"""

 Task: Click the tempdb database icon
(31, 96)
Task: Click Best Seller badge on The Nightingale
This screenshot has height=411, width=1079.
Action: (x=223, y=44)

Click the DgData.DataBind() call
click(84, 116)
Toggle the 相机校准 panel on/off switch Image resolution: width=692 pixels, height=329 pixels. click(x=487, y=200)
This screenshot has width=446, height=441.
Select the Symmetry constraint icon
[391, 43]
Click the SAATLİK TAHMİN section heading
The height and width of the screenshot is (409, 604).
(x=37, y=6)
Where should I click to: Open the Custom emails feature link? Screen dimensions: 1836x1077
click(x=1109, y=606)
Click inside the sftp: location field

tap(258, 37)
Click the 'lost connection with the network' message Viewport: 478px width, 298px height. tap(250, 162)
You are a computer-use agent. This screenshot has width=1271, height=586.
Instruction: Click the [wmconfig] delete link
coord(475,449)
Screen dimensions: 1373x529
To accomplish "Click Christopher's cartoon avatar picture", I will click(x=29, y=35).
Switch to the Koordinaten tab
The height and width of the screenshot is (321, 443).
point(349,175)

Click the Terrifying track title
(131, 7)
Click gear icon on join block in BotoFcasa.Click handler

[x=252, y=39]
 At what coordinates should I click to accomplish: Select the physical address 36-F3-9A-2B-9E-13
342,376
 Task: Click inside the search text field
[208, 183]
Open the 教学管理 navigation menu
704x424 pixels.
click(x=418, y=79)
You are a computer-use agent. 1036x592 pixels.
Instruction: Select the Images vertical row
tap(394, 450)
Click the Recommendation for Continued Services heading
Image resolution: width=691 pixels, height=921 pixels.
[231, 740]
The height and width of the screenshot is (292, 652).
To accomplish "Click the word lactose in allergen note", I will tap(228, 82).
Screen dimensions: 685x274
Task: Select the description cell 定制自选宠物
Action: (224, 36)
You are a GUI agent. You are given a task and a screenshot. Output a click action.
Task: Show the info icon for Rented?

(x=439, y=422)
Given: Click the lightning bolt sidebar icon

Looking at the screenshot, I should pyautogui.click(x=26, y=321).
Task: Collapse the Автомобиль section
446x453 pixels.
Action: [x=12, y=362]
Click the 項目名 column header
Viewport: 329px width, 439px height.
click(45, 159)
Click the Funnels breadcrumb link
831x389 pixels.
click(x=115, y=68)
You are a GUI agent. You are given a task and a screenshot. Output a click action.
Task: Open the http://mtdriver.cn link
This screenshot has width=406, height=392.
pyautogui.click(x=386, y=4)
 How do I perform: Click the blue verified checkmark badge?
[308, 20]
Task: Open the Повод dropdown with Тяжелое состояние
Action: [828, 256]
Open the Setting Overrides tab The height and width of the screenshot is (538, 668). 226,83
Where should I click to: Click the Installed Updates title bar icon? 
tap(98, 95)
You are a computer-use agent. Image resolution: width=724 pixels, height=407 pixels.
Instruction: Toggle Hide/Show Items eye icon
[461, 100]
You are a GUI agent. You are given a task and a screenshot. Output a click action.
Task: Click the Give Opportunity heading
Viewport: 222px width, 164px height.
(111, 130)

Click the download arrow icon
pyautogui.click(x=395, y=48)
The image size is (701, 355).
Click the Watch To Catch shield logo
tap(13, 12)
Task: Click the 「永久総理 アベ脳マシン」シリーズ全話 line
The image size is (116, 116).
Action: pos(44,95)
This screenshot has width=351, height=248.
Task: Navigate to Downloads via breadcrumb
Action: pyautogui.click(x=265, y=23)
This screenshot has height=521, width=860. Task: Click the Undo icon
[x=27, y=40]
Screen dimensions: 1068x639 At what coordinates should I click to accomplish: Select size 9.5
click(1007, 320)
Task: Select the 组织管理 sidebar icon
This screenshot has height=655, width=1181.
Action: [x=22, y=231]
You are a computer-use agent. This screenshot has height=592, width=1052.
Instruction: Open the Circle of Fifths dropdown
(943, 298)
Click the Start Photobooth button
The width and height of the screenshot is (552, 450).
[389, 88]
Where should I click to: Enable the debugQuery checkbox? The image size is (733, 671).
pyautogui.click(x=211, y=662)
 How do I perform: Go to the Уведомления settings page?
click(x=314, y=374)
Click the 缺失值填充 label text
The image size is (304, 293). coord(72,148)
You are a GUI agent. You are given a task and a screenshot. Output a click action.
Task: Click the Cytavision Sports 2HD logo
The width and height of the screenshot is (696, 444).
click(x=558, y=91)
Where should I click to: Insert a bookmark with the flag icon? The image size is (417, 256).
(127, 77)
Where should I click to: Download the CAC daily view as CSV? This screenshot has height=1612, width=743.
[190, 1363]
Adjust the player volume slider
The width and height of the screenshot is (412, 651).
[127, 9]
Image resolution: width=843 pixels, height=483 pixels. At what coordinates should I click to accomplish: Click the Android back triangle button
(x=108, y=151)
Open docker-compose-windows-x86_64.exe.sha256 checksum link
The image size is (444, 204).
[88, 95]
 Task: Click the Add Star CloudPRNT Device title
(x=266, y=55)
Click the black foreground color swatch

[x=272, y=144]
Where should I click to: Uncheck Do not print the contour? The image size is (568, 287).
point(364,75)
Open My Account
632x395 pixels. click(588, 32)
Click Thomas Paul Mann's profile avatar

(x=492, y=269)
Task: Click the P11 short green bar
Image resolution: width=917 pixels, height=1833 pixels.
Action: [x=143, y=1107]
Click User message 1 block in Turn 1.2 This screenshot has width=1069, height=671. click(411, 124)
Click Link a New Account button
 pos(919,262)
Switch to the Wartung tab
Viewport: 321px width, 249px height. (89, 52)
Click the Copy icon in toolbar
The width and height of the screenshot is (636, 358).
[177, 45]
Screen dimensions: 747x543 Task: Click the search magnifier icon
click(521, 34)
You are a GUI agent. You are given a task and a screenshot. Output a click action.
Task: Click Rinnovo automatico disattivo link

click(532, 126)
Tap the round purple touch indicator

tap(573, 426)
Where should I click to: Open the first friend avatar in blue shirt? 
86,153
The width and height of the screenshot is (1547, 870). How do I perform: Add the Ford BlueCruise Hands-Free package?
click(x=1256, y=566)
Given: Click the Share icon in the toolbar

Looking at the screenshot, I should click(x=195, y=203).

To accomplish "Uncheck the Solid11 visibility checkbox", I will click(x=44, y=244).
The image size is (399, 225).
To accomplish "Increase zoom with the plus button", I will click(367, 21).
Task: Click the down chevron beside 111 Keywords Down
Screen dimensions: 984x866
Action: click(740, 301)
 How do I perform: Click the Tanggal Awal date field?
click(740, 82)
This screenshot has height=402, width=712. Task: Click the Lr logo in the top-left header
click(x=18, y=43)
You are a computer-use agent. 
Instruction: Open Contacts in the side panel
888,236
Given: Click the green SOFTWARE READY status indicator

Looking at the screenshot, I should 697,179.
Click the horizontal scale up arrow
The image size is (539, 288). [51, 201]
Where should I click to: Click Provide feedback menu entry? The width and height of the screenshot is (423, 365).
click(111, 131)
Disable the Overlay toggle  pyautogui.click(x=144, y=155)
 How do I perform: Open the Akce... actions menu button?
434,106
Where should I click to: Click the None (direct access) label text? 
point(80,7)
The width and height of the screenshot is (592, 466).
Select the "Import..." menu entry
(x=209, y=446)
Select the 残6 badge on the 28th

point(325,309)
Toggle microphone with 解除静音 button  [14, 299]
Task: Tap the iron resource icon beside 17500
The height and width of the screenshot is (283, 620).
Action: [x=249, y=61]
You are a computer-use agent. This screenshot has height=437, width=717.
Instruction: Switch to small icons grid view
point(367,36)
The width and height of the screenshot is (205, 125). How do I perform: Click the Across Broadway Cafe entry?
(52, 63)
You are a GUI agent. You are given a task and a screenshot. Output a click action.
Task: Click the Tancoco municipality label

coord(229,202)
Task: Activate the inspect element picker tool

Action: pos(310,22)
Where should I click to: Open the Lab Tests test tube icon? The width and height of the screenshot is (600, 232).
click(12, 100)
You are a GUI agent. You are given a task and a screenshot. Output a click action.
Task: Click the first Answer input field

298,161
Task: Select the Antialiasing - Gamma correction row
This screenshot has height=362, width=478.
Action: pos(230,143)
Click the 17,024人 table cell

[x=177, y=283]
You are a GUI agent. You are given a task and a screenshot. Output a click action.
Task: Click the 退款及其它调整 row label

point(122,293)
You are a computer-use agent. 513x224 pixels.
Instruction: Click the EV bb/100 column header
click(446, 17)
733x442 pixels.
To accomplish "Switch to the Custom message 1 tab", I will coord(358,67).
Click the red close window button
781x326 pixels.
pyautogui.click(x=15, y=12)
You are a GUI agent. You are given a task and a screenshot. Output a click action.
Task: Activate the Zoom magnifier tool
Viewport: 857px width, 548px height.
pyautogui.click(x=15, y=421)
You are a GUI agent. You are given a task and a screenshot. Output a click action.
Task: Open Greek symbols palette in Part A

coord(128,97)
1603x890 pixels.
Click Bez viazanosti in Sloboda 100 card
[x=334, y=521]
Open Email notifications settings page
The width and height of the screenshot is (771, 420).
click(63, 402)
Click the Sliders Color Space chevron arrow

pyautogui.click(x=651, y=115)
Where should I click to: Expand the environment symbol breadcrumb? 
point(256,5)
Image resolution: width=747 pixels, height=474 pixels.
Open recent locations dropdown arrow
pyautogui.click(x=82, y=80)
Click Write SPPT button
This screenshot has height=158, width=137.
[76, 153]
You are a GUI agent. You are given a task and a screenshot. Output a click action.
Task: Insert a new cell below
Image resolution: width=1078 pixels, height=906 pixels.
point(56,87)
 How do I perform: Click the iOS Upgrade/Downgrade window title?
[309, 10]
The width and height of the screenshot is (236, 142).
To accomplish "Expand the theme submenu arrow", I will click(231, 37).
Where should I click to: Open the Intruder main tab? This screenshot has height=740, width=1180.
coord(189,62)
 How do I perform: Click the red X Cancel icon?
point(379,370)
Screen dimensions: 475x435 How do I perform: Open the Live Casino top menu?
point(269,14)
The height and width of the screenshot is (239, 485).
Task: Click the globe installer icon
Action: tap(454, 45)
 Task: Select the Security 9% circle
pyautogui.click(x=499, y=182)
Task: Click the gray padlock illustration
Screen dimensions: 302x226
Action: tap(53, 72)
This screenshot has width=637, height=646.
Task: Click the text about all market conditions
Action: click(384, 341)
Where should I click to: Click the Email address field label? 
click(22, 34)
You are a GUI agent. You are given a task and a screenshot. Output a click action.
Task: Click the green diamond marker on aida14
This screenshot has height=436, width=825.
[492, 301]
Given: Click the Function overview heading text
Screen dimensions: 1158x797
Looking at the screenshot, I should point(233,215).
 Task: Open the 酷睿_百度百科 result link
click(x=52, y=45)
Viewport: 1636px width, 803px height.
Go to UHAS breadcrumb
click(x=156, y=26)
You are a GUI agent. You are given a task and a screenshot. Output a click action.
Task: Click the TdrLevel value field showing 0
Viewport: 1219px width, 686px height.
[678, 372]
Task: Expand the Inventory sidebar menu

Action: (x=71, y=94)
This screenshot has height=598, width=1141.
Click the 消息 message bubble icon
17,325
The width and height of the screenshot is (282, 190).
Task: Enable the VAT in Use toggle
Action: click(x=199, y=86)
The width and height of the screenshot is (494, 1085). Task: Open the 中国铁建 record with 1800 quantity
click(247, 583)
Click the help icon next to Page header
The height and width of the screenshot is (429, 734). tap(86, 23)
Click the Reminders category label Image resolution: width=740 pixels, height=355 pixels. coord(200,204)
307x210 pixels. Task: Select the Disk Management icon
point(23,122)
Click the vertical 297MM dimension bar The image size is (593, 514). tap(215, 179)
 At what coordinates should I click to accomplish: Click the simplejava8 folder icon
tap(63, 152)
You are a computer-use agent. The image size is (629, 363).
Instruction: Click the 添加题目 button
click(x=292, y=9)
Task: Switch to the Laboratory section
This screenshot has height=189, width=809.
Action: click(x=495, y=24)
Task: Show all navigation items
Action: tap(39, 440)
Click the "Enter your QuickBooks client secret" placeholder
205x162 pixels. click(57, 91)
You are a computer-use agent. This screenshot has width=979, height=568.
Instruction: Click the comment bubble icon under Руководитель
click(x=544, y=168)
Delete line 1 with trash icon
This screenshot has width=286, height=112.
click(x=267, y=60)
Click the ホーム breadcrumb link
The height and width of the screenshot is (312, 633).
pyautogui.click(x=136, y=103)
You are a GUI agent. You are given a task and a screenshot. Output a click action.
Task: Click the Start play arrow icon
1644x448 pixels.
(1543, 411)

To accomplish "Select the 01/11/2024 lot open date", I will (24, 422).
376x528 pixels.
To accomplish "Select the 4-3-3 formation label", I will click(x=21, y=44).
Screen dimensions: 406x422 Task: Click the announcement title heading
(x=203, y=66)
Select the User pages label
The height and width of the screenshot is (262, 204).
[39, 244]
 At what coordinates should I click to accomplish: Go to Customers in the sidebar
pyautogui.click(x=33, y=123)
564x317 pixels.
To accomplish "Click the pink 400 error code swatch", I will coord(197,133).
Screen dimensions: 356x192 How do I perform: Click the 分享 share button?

"""

▶ **Problem to work on**
The answer must consist of every line from the data that holds the string "beside".

▶ **Exercise output**
Task: Click the down chevron beside 111 Keywords Down
Task: Tap the iron resource icon beside 17500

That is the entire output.